The curious thing is that, things become much more equal when you introduce noise.

x <- read.csv("comparison2.csv")
x[x$method=="DLNN", "method"] = "Adam:2 (ratio)"
z <- read.csv("20-05-18 comparison.csv")
z$method <- ifelse(z$optim=="Adam", "Adam:4 (ratio)", "GD:4 (ratio)")
z2 <- read.csv("20-05-19 comparison.csv")
z2$method <- ifelse(z2$reg_norm=="ratio", "GD:4 (n/a)", "GD:4 (nuc)")
z <- z[,names(x)]
z2 <- z2[,names(x)]
x <- rbind(x,z,z2)
y <- aggregate(x$Loss.test, list(sample_size=x$sample_size, method=x$method, noise=x$noise), mean)
ggplot(y, aes(x=sample_size, y=x, color=method)) + geom_line() + scale_y_log10() + facet_grid(.~noise) + ylab("test loss")
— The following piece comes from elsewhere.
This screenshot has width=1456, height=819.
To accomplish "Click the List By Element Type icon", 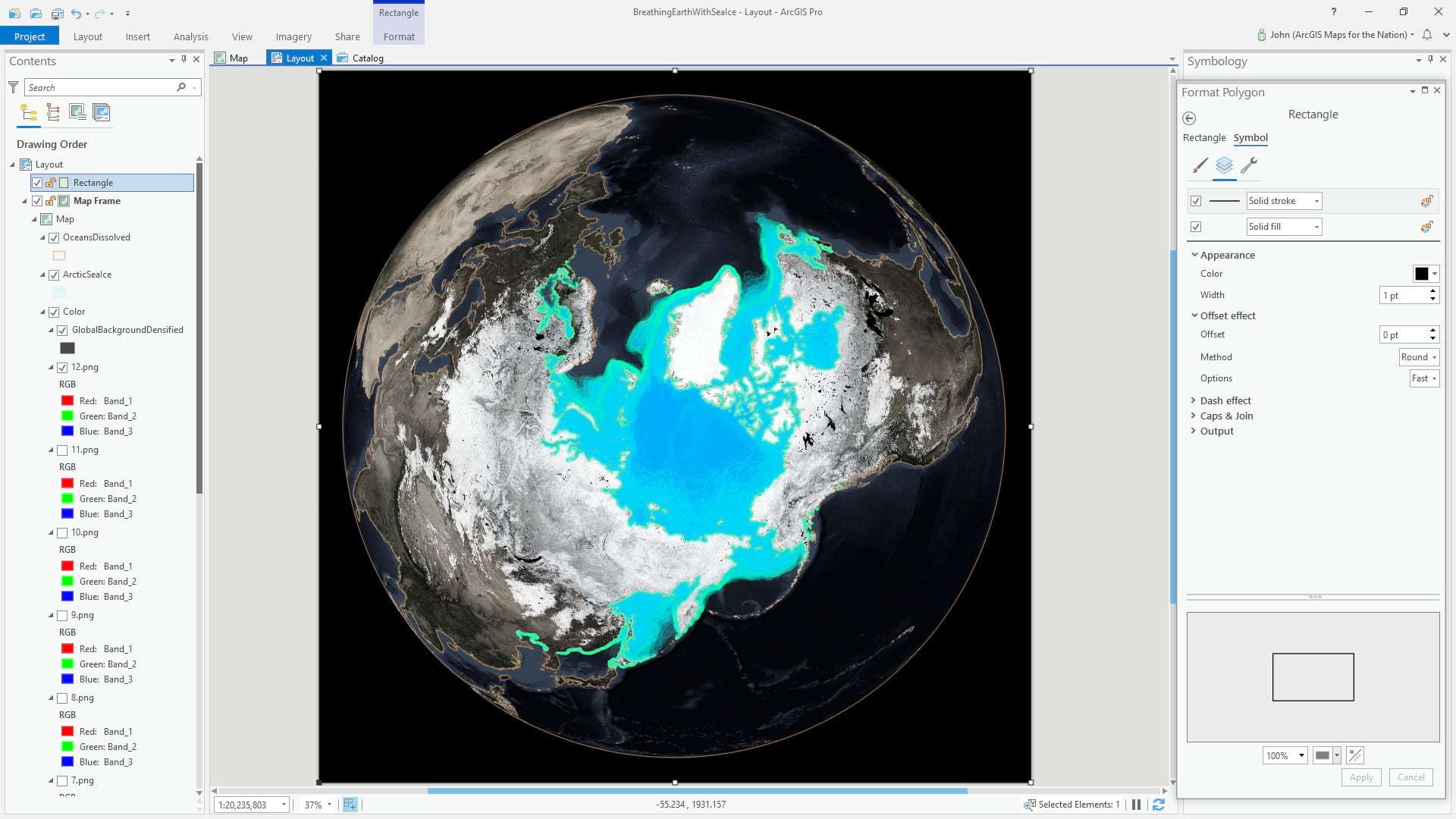I will [x=53, y=113].
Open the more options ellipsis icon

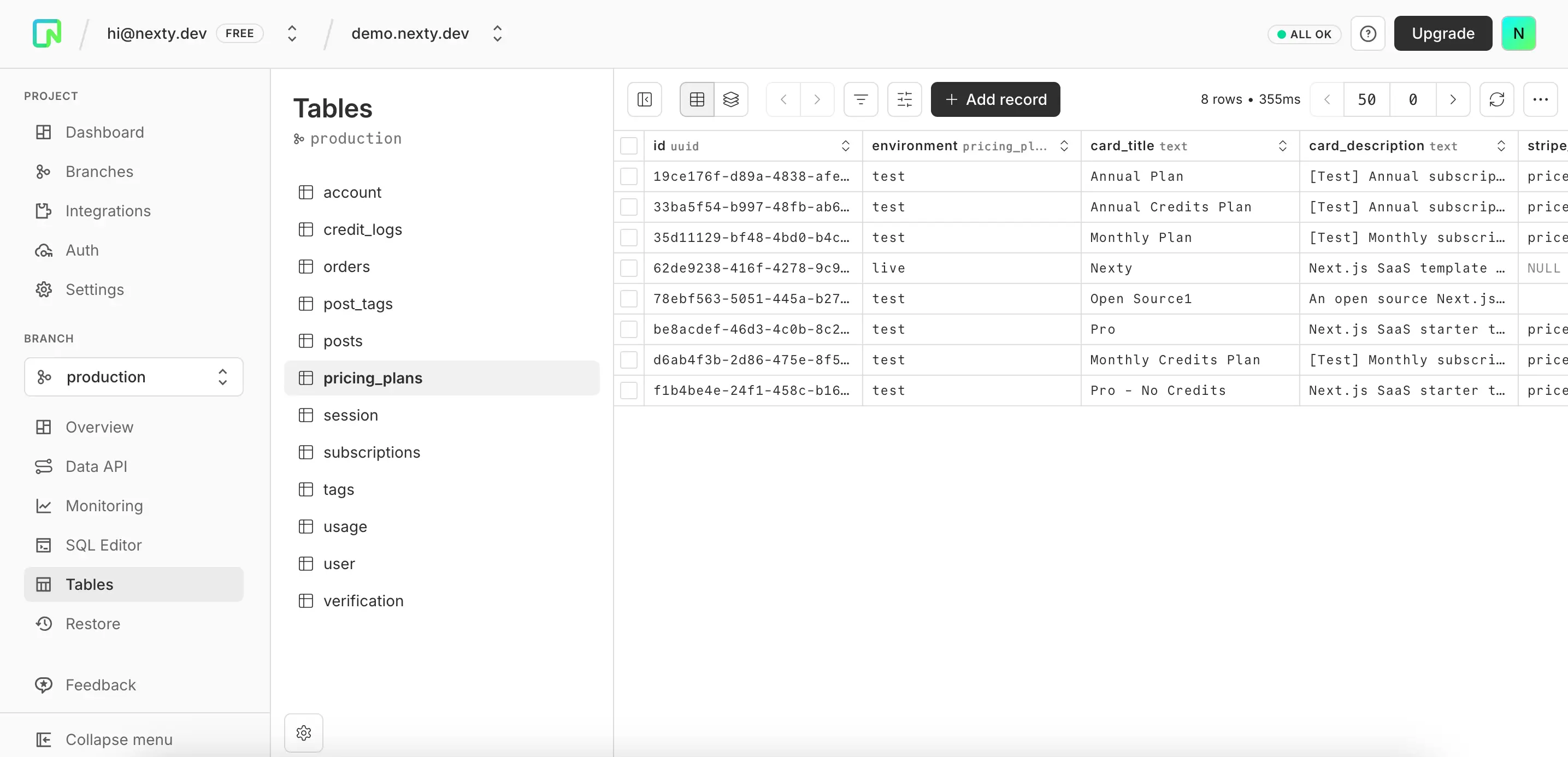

gradient descent with or without the penalty does really well, especially with a little bit of noise
interestingly, things reverse with enough noise. in the panel where \(\sigma = 1\), all the neural network methods are dominated by the other methods
at zero noise, things are the opposite
with nuclear penalty, everything is just terrible
curious: it looks like there’s almost a phase transition in sample size for Adam. maybe it just needs more sample size to get to the same rate.

Remarks:

it feels like noise is somehow equalizing the playing field. put another way, it’s sort of masking the problem at hand.
- there’s the recovery of the low-rank matrix from the observations, and then there’s figuring out, accounting for noise, which low-rank matrix in the vicinity should you choose.
this relates (nicely) to [[project-interpolation]]. here, we are dealing with depth of 2, and so one could argue that we’re in the regime where we’re just able to interpolate, but not well enough, so you can’t get nice generalization.
- but it feels like matrix completion is a very particular problem, and since we’re restricting ourselves to just linear neural networks, I don’t expect to see the same kind of double-dipping behaviour.
if we relax the loss function (have it within \(\delta\)), we should be able to get competitive rates in the noisy case? [[idea]]

Update

For some reason, we never tried depth 1!

z3 <- read.csv("20-05-20 comparison.csv")
z3$method <- ifelse(z3$optim=="Adam", "Adam:1 (ratio)", "GD:1 (ratio)")
z3 <- z3[,names(x)]
x <- rbind(x,z3)
y <- aggregate(x$Loss.test, list(sample_size=x$sample_size, method=x$method, noise=x$noise), mean)
y <- y[stringr::str_detect(y$method, "\\("),]
y <- y[!stringr::str_detect(y$method, "(nuc|n/a)"),]
y$GD <- stringr::str_detect(y$method, "GD")
ggplot(y, aes(x=sample_size, y=x, color=method)) + geom_line(aes(linetype=GD)) + scale_y_log10() + facet_grid(.~noise) + ylab("test loss")

It looks like depth 1 Adam is the king!